• Try these comfort foods at 350 calories or less!

    Charleston Shrimp and Grits


    1 tablespoon olive oil

    3 Canadian bacon slices

    1 medium onion, finely chopped

    1 medium green bell pepper, finely chopped

    1 garlic clove, finely chopped

    1/4 cup dry white wine

    1 teaspoon cornstarch

    1/2 cup low-sodium chicken broth

    1/2 cup fat-free half-and-half

    (or use low-fat; optional)

    3/4 pound large shrimp, peeled and deveined

    3/4 cup quick-cooking grits

    Chopped scallions (dark green tops only), for serving


    1. In a large nonstick skillet, heat the oil over medium heat. Add the bacon, onions, and bell peppers and cook, stirring frequently, until the vegetables are softened, 3 to 5 minutes. Add the garlic and cook for 30 seconds. Add the white wine and let it bubble until it is mostly evaporated, about 1 minute.

    2. In a small bowl, combine the cornstarch with 1 tablespoon of the chicken broth and stir until dissolved. Add the remaining broth to the skillet along with the half-and-half and the cornstarch mixture. Bring to a gentle boil and cook, stirring, for 3 minutes, until slightly thickened. Add the shrimp and cook until opaque, about 3 minutes.

    3. Meanwhile, cook the grits according to the package directions.

    4. Serve the shrimp and sauce over the grits, and top with the scallions.

    Mini Savannah Crab Cakes


    8 ounces fresh or canned lump crabmeat, drained if canned

    6 tablespoons dried bread crumbs

    2 tablespoons finely chopped scallions (white and light green parts only)

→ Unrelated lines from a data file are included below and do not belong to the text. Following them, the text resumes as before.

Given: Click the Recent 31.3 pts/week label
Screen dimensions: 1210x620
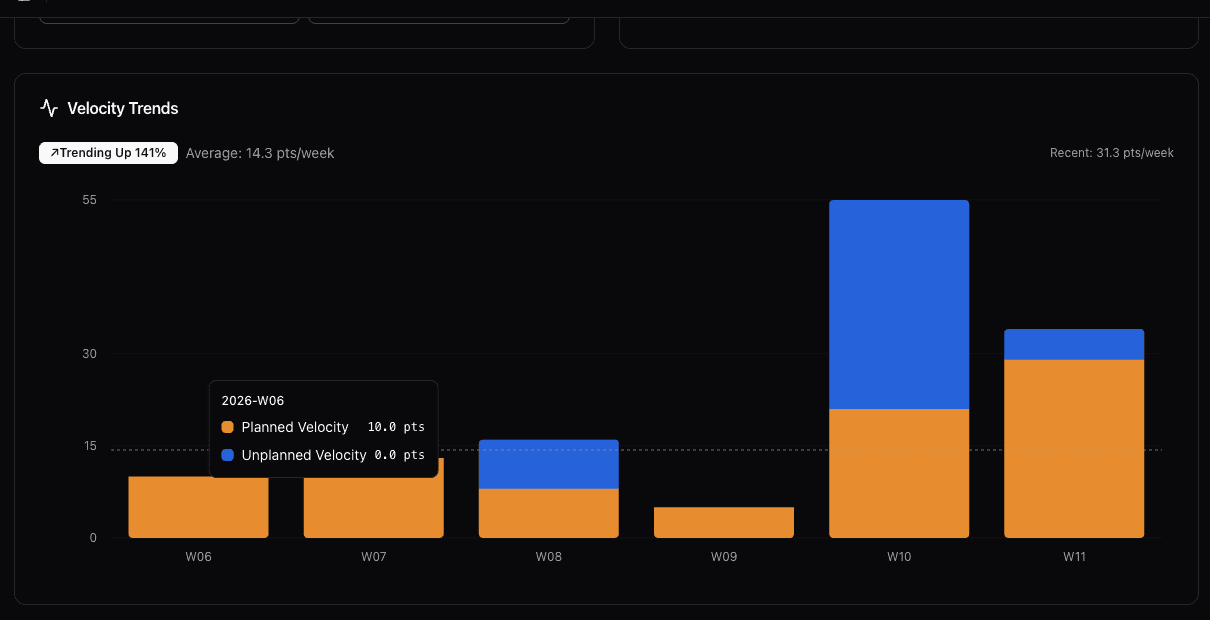Looking at the screenshot, I should pyautogui.click(x=1111, y=153).
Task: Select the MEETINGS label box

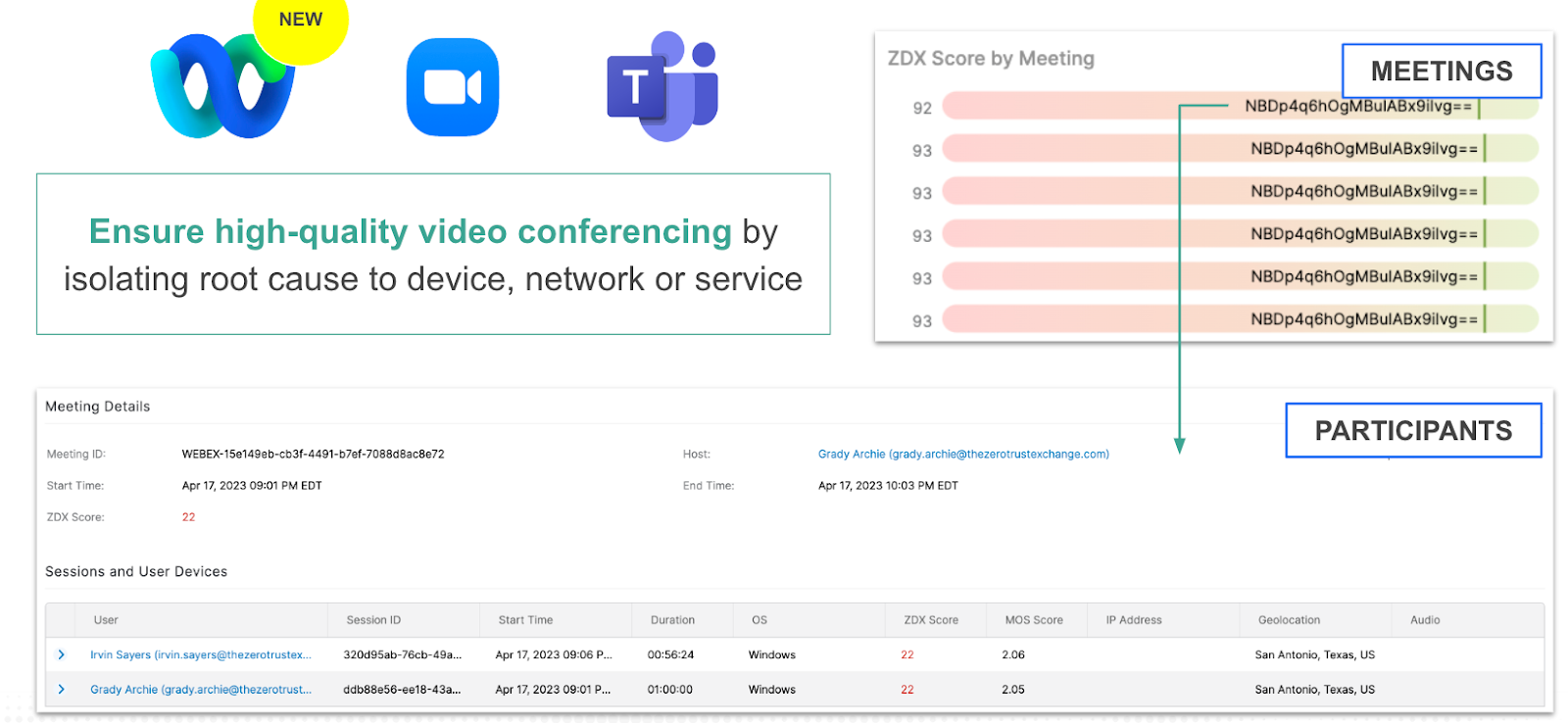Action: tap(1441, 71)
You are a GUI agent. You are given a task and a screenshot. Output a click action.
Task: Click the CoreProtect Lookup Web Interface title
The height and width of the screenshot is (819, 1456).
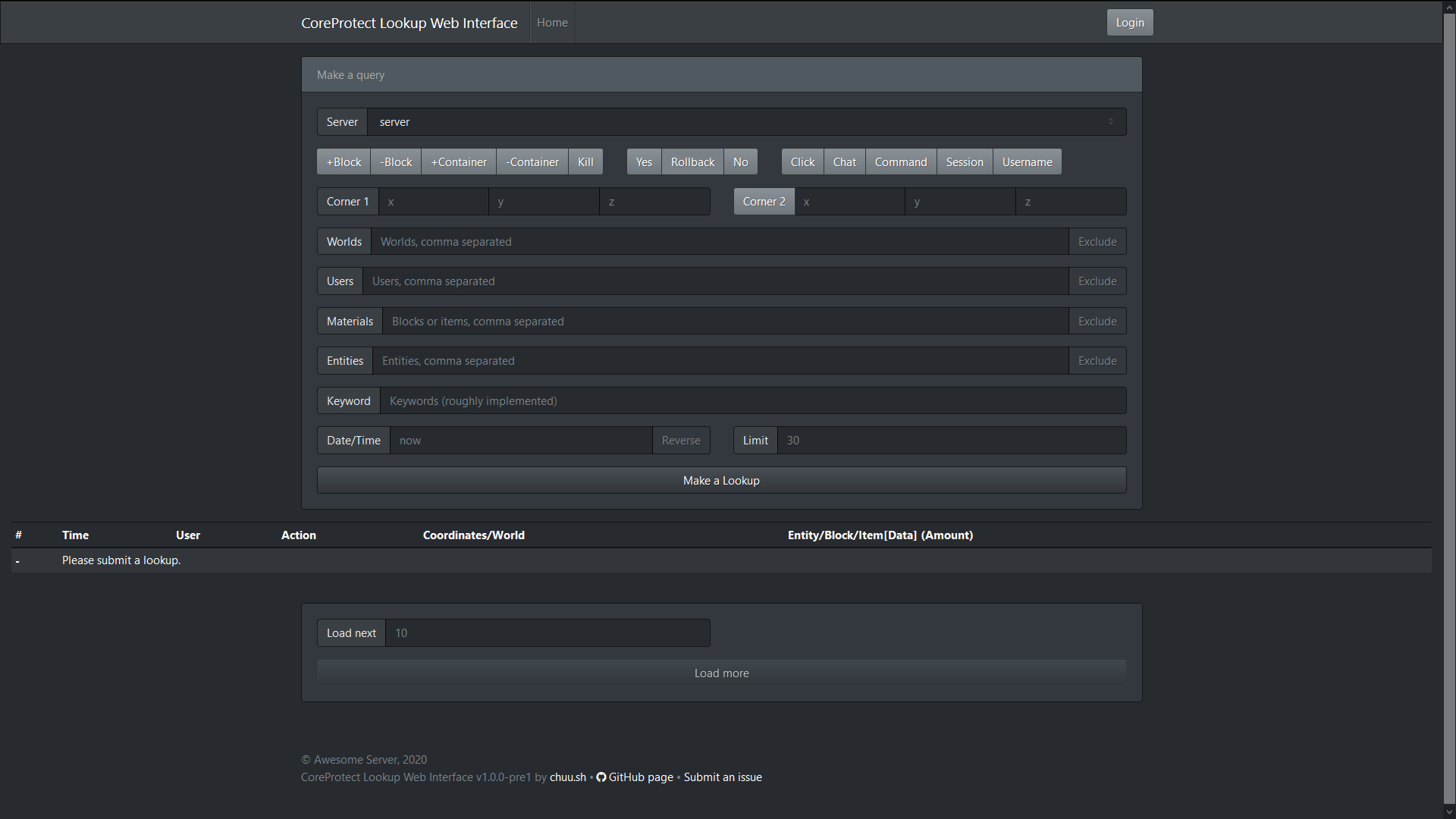click(409, 24)
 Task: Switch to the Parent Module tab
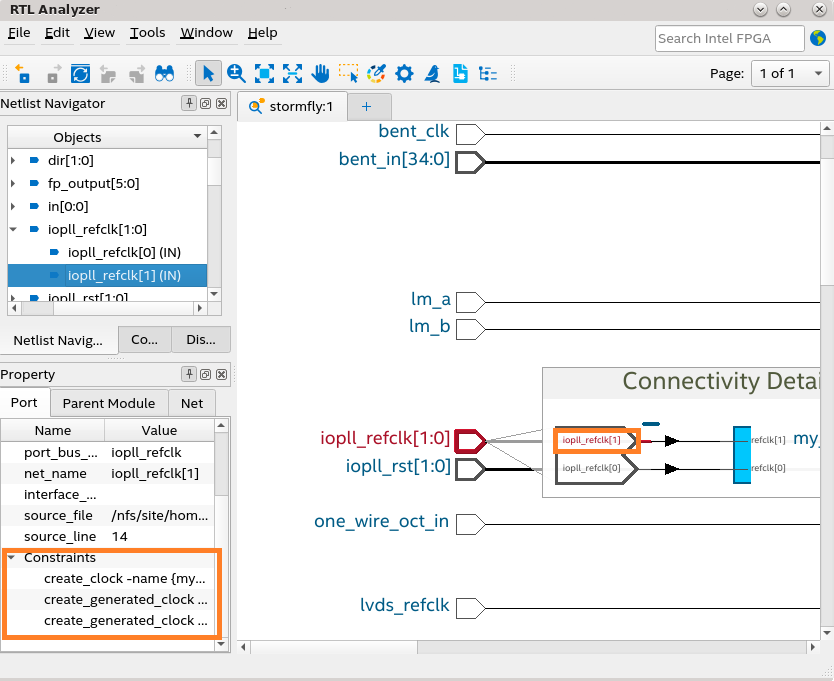[108, 403]
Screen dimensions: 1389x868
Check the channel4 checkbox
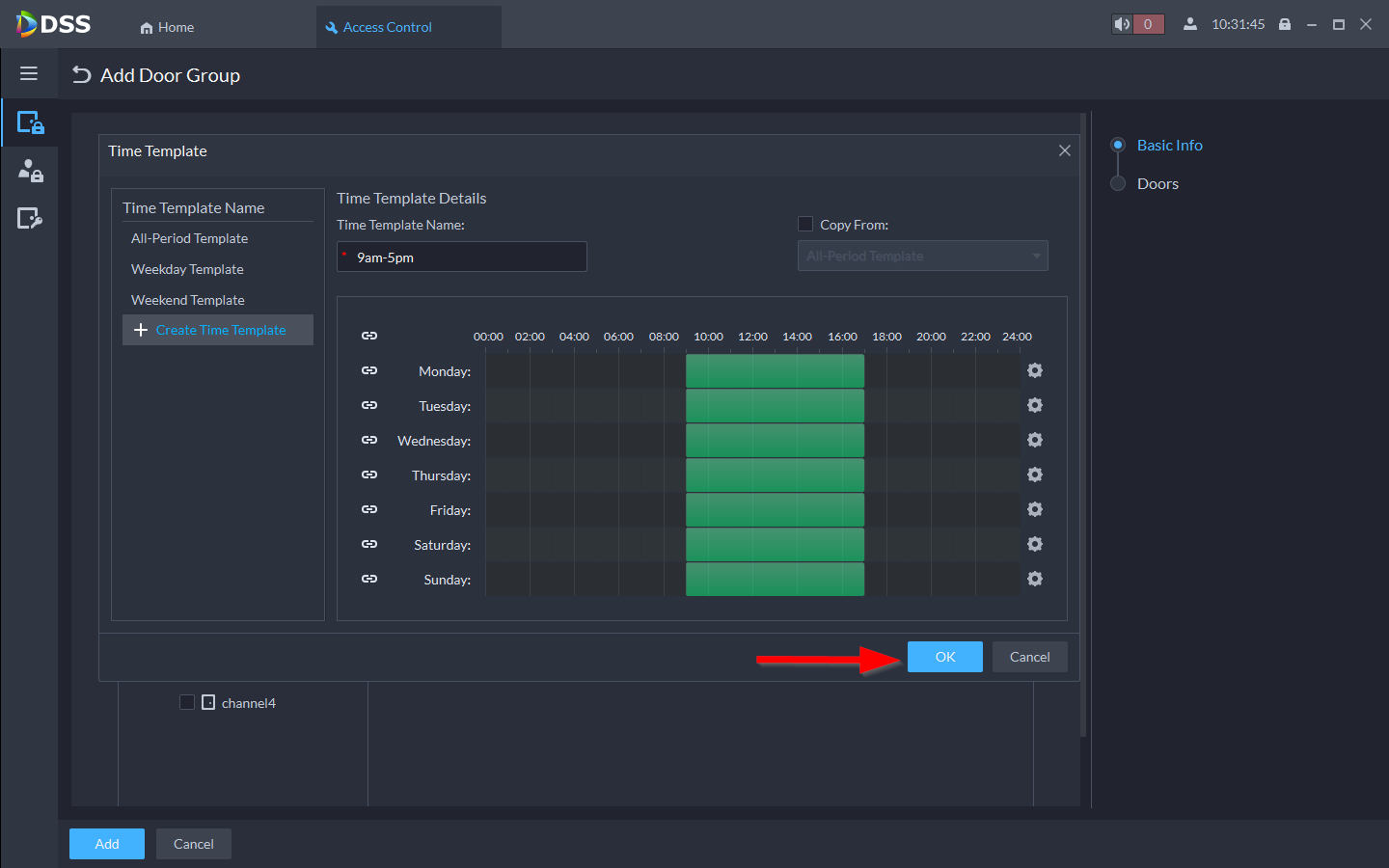point(187,702)

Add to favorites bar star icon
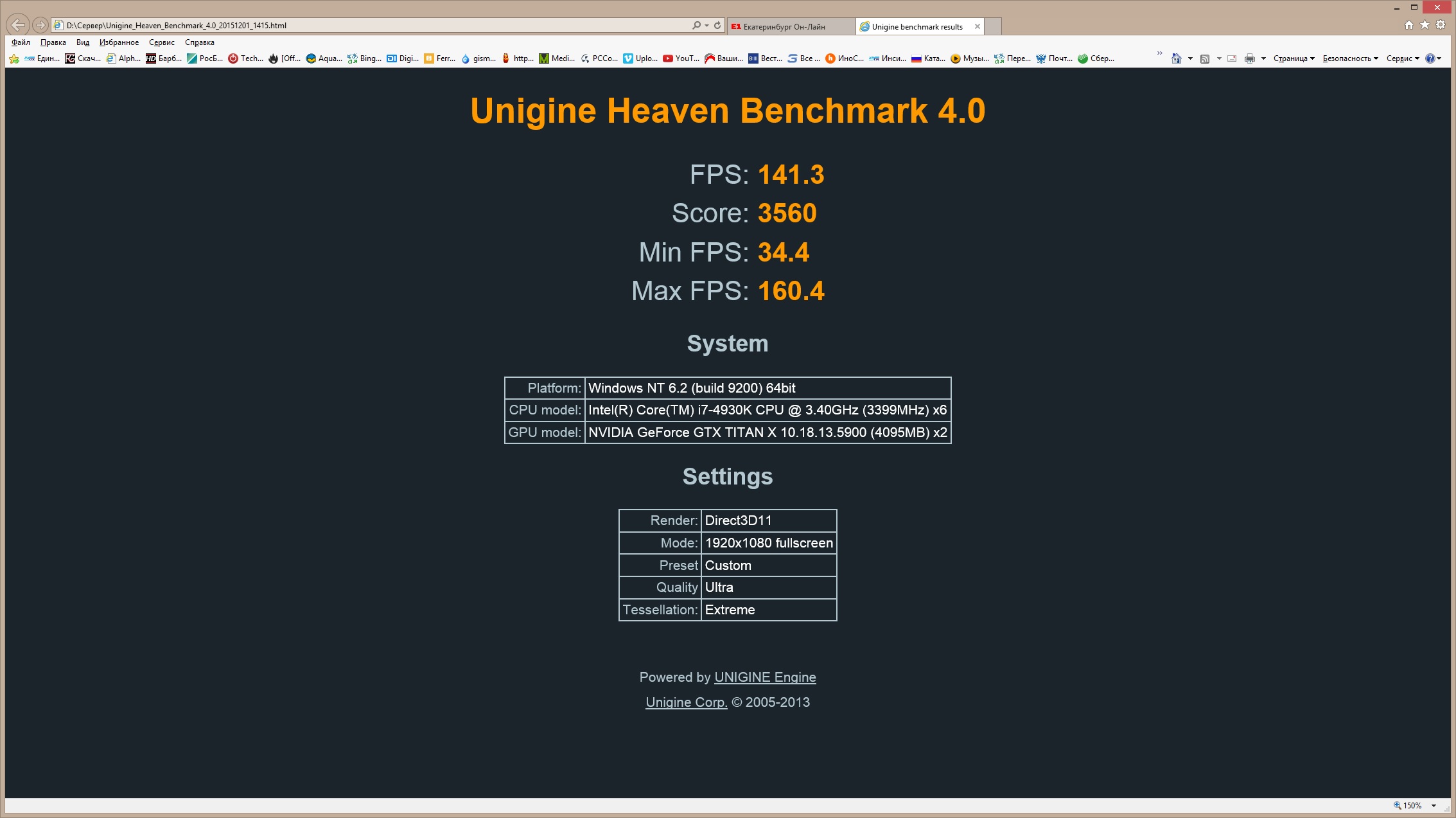click(x=13, y=58)
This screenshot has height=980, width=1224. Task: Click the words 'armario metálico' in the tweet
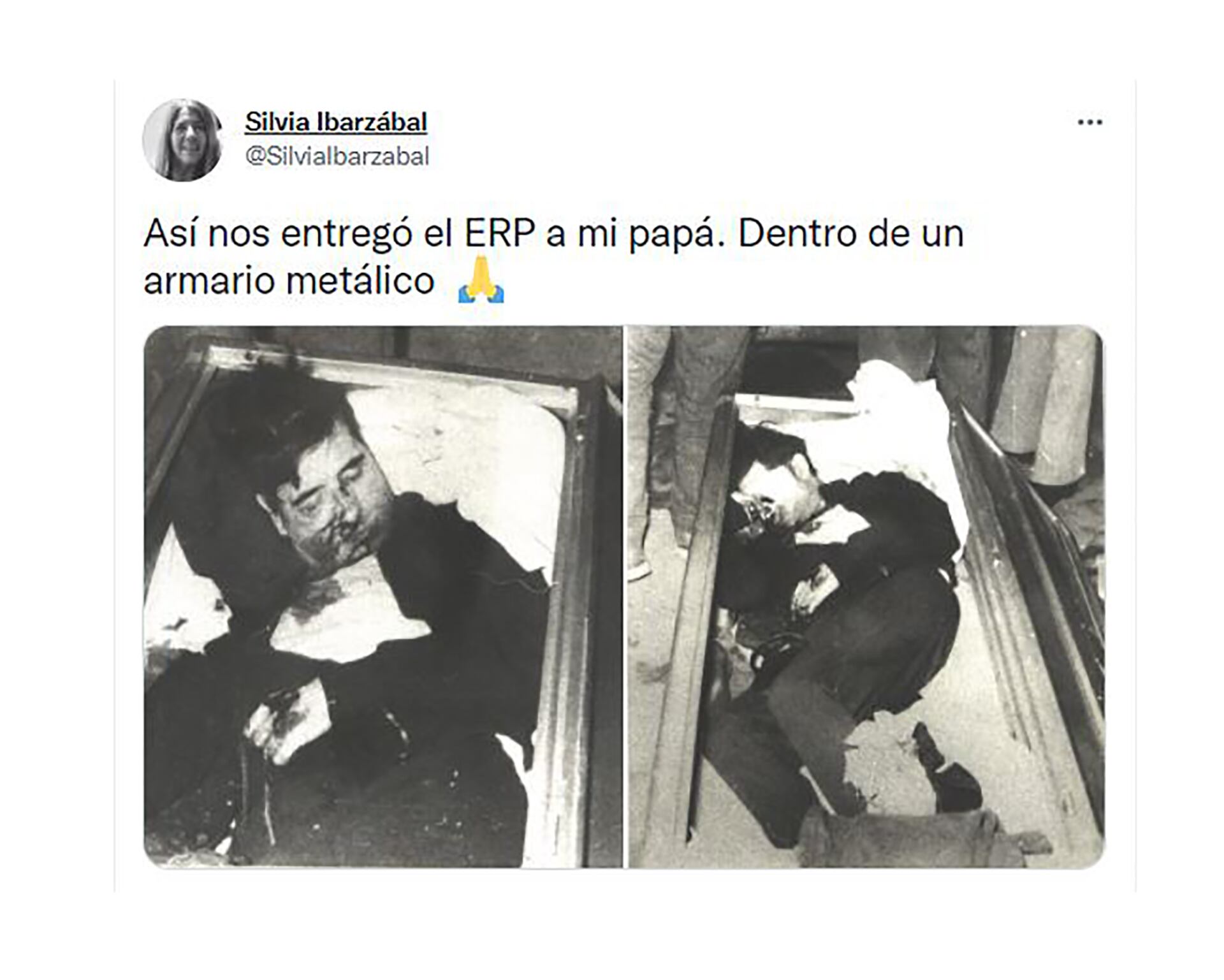(x=289, y=281)
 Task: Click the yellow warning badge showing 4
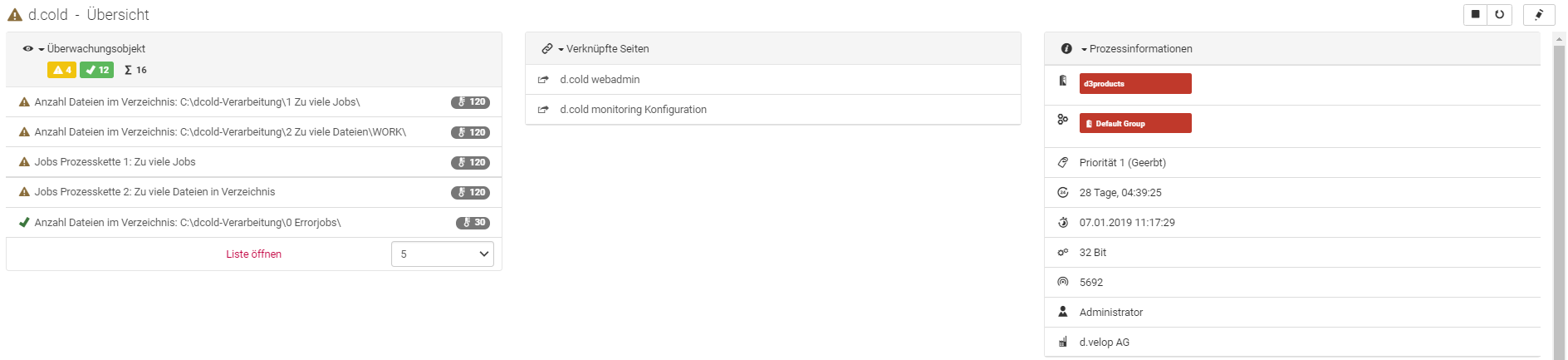click(x=62, y=70)
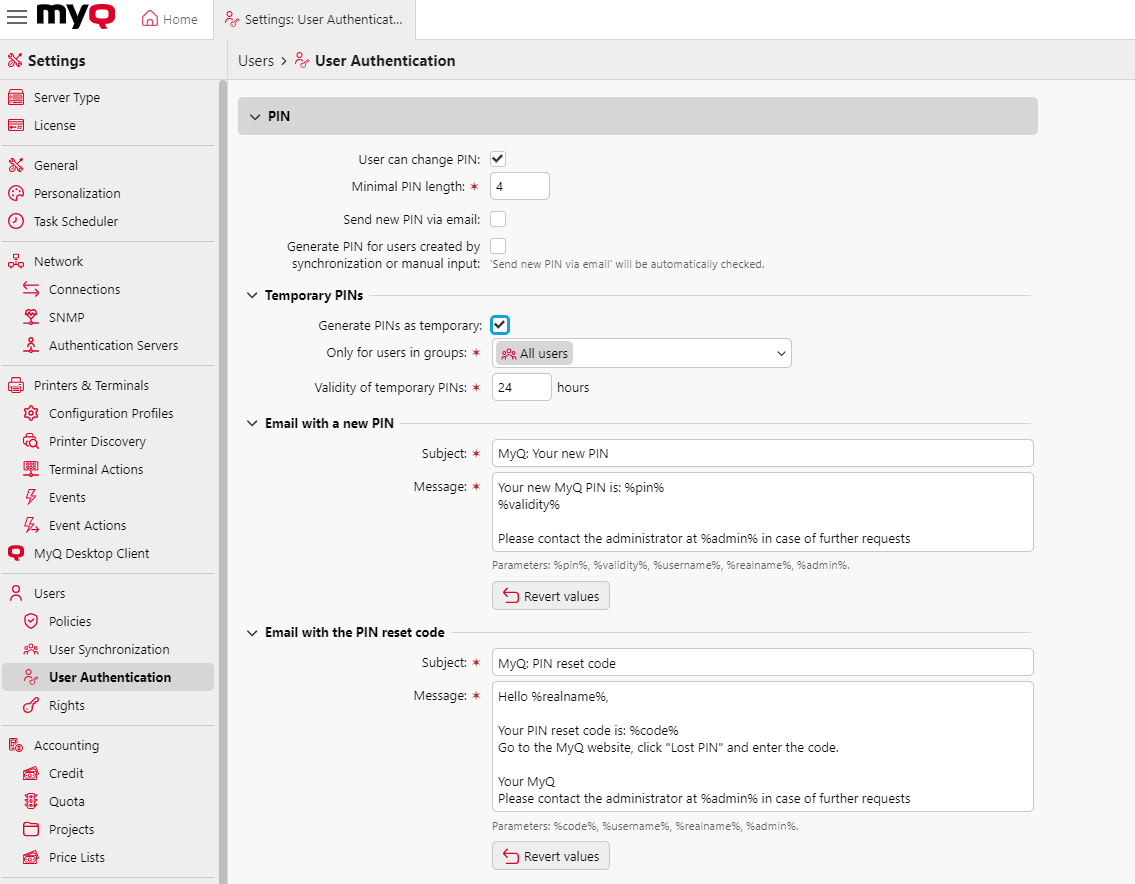Click Users in the breadcrumb

[x=256, y=60]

    2 tablespoons light mayonnaise

    1 jalapeño, seeded and finely chopped

    1 large egg white, lightly beaten

    1 teaspoon Old Bay seasoning

    1 teaspoon Dijon mustard

    1 lemon, cut into wedges, for serving


    1. In a large bowl, stir together the crabmeat, 3 tablespoons of the bread crumbs, the scallions, mayonnaise, jalapeños, egg white, Old Bay, and mustard.

    2. Form the mixture into 1½-inch patties. Place the remaining 3 tablespoons bread crumbs in a bowl. Dip each crab cake in the bread crumbs to lightly coat. Spray a skillet gen- erously with cooking spray and place over medium-high heat. Cook the crab cakes in batches, until golden, 2 to 3 minutes per side. To prevent sticking, spray the skillet with more cooking spray between batches.